Although retail brands are pioneering the use of social media, digital content and data to drive purchases, some sacrifice long-term relationships for short-term buzz.
On one extreme, retail brands fake blunders to stir up controversy and get attention. Urban Outfitters is the best known offender – the recent red-splattered Kent State University sweatshirt follows a long line of similar ‘mistakes’. Who can forget the Jewish Star t-shirt, the demeaning line of “Navajo” apparel, a Monopoly knockoff called “Ghettopoly” and the shirt with a young, AK-47 wielding Palestinian youth that read “Victimized”?
Regardless of your politics or tolerance for political incorrectness, it’s obvious that these are cheap stunts designed to generate press coverage and social buzz. Companies have the right to trade integrity for attention, but I wouldn’t recommend that strategy to anyone who wants to create loyal customers.
When your primary goal is to get attention, you’re going to disillusion people. While public, offensive stunts fall on one end of the ‘share-bait’ spectrum, the other extreme is filled with simple, innocent click-bait.
When you release blog posts, videos and content with extravagant, exaggerated headlines, you slowly destroy your credibility with consumers. In the content world, the best, greatest, funniest, most surprising, unbelievable ‘blah’ (doesn’t matter what the topic is) never lives up to its self-proclaimed hype. Marketers, however, are under such pressure to get clicks that they will borrow the lexicon of snake oil salesmen just to get ‘viral’ responses. Like tasteless stunts, click-bait requires a sacrifice in authenticity, and people register it.
My advice is stop obsessing over clicks, shares, likes, follows, re-tweets, pins and other vanity metrics. Think about it: a celebrity train wreck like Justin Bieber can rack up bigger numbers than you just for being obnoxious and attractive to teenage girls. Numbers have no regard for values but consumers do.
So, before you look at vanity metrics again, or base your social marketing strategy around them, step back and ask: what would inspire my audience and earn their respect?
The brands we love most seem to get attention for not trying to get attention. Don’t get me wrong – they market too – but they do it in a likeable way, instead of acting like narcissistic teenagers. They don’t treat humans like clicking machines.
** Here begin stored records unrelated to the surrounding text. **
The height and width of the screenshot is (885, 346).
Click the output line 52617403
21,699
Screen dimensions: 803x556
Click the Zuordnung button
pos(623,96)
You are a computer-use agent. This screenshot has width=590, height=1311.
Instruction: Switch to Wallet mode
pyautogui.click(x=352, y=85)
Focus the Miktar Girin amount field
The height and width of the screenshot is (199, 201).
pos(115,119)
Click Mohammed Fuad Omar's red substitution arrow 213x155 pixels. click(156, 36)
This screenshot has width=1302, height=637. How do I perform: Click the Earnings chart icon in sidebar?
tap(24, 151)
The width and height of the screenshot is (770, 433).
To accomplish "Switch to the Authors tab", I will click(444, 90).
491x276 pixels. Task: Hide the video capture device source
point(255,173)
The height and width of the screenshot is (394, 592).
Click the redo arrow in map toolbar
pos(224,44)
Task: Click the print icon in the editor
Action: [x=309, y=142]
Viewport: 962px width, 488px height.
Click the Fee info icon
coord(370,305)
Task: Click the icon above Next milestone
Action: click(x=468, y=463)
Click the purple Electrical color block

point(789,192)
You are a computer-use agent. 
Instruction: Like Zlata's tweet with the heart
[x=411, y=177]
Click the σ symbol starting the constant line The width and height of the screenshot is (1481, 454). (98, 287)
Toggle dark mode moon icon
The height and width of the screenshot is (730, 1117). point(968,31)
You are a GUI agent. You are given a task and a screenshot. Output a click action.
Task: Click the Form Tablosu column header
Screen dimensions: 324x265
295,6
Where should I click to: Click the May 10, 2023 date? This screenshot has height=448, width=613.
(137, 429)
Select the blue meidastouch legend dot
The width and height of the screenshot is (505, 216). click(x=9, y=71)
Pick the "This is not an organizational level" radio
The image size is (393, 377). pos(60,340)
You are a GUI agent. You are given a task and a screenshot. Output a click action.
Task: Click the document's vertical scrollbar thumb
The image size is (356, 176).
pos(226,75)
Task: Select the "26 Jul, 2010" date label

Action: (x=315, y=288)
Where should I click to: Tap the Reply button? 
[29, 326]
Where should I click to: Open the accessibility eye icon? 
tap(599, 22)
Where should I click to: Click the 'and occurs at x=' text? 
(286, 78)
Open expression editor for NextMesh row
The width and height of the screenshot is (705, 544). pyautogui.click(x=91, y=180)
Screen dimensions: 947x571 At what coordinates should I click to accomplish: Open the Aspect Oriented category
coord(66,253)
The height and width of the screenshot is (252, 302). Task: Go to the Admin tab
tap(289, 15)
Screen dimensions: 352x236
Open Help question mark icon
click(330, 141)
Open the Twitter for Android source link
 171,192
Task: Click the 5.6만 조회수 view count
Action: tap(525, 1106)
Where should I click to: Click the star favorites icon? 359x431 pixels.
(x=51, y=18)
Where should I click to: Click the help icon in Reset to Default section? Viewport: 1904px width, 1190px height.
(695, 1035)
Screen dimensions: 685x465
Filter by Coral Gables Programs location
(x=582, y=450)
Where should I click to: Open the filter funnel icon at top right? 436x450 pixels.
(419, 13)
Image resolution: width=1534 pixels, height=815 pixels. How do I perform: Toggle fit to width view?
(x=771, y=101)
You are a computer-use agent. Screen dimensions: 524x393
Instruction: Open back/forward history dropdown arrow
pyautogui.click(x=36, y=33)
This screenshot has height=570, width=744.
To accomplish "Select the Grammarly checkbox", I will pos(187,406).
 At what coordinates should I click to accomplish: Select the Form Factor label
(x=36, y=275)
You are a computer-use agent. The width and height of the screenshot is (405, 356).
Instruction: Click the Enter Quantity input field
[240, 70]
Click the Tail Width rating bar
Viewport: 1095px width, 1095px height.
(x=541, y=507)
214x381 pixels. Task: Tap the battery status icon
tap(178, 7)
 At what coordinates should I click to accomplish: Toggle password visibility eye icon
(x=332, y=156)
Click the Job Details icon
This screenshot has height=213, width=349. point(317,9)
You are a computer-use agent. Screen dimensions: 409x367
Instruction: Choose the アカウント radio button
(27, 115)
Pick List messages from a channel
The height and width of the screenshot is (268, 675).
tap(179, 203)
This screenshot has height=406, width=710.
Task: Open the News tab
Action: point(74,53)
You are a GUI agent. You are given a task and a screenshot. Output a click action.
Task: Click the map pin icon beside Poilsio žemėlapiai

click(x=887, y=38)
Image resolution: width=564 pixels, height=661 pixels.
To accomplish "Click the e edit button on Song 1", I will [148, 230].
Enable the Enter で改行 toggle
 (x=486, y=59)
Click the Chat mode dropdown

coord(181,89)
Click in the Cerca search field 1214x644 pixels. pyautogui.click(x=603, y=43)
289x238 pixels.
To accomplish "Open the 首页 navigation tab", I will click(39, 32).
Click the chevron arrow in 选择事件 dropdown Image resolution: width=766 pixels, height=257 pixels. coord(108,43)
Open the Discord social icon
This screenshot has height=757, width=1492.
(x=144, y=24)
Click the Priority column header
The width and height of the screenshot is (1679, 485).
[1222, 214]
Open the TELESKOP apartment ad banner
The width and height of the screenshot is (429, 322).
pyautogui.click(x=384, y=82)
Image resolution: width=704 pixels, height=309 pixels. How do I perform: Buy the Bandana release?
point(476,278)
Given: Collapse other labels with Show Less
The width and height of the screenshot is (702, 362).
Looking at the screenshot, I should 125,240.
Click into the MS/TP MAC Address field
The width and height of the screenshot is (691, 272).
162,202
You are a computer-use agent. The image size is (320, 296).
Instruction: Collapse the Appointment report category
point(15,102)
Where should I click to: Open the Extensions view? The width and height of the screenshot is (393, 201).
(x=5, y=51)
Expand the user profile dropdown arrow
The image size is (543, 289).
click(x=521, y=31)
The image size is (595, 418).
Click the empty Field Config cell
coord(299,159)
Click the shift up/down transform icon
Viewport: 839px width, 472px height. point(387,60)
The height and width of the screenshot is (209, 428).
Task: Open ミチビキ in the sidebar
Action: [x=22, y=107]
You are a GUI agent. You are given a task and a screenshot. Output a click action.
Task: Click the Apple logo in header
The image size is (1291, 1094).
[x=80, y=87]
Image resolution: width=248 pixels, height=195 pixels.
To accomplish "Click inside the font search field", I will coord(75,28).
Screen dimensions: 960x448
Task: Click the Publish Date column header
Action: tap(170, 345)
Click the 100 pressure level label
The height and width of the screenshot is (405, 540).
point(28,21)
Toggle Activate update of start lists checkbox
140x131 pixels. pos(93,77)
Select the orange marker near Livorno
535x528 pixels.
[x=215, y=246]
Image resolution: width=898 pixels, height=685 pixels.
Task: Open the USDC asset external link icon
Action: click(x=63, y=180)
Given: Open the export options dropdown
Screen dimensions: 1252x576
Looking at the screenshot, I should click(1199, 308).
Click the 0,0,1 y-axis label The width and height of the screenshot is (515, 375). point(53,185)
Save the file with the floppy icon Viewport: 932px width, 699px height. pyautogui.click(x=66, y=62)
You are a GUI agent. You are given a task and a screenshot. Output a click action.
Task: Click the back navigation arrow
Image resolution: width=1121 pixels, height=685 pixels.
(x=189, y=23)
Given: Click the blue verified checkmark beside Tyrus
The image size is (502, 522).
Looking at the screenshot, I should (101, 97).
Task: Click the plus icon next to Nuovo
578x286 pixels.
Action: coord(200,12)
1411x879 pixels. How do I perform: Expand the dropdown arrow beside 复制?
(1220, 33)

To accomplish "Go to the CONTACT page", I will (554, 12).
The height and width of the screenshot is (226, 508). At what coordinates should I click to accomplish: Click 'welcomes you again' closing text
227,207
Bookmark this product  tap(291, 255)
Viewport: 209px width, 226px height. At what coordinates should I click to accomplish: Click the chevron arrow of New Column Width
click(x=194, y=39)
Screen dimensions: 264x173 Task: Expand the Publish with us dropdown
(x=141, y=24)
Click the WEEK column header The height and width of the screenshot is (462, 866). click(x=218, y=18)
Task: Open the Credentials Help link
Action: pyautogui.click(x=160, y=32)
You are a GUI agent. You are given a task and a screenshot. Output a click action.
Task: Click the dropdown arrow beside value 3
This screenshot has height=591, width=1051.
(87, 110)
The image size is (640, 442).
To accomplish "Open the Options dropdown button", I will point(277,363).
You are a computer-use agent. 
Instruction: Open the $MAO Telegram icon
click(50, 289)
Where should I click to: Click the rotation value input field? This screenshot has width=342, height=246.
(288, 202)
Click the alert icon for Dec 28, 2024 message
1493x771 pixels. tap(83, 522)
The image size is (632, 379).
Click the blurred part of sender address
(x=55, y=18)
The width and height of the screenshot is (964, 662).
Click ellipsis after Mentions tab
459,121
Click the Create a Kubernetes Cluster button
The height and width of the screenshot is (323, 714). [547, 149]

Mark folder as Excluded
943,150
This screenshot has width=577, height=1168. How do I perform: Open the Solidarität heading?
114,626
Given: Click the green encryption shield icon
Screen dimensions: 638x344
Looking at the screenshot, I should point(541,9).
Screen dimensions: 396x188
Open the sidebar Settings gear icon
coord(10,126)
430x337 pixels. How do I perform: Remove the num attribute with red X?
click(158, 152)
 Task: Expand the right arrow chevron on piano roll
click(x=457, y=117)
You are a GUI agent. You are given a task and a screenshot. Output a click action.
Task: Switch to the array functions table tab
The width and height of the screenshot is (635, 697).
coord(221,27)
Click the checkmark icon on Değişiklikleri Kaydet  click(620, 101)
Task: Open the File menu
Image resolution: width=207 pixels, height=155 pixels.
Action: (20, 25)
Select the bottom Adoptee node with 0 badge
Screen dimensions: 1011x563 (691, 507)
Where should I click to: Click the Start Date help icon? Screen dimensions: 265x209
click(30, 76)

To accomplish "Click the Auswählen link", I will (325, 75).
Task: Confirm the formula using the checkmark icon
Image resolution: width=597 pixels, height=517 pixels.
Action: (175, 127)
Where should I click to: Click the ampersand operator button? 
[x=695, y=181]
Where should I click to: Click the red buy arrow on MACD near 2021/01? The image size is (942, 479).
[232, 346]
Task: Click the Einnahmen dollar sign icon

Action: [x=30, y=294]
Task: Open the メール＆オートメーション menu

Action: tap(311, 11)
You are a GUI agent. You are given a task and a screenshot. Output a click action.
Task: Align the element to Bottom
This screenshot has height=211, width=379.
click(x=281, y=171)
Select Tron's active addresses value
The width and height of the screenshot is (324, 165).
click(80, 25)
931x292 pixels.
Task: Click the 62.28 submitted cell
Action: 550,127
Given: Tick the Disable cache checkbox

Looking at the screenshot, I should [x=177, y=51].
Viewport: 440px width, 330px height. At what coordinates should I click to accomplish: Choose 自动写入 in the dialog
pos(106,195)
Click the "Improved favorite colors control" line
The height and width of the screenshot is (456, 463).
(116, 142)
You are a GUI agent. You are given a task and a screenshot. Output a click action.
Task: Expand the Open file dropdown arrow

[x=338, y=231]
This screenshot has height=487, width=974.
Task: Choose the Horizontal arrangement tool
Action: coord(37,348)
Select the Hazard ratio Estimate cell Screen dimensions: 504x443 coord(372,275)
The opposite of Urban Outfitters is Tom’s. They’ve earned recognition through their One for One program, which matches every pair of shoes purchased with a pair of new shoes for a child in need. When Tom’s launched an eyewear line 2011, they decided to restore sight to one individual for every pair of glasses purchased. They don’t need to drum up publicity artificially because their entire retail model is built on a cause that people respect and talk about.
This doesn’t mean you have to build a retail business on philanthropy to be effective. GoPro builds appreciation by letting their customers become their own marketers. Their Facebook and Instagram pages feature user-generated footage shot by people doing what they love in gorgeous places. GoPro cares about what you do with your camera and they want others to share in your experience – it’s good marketing. Tom’s and GoPro beam with authenticity.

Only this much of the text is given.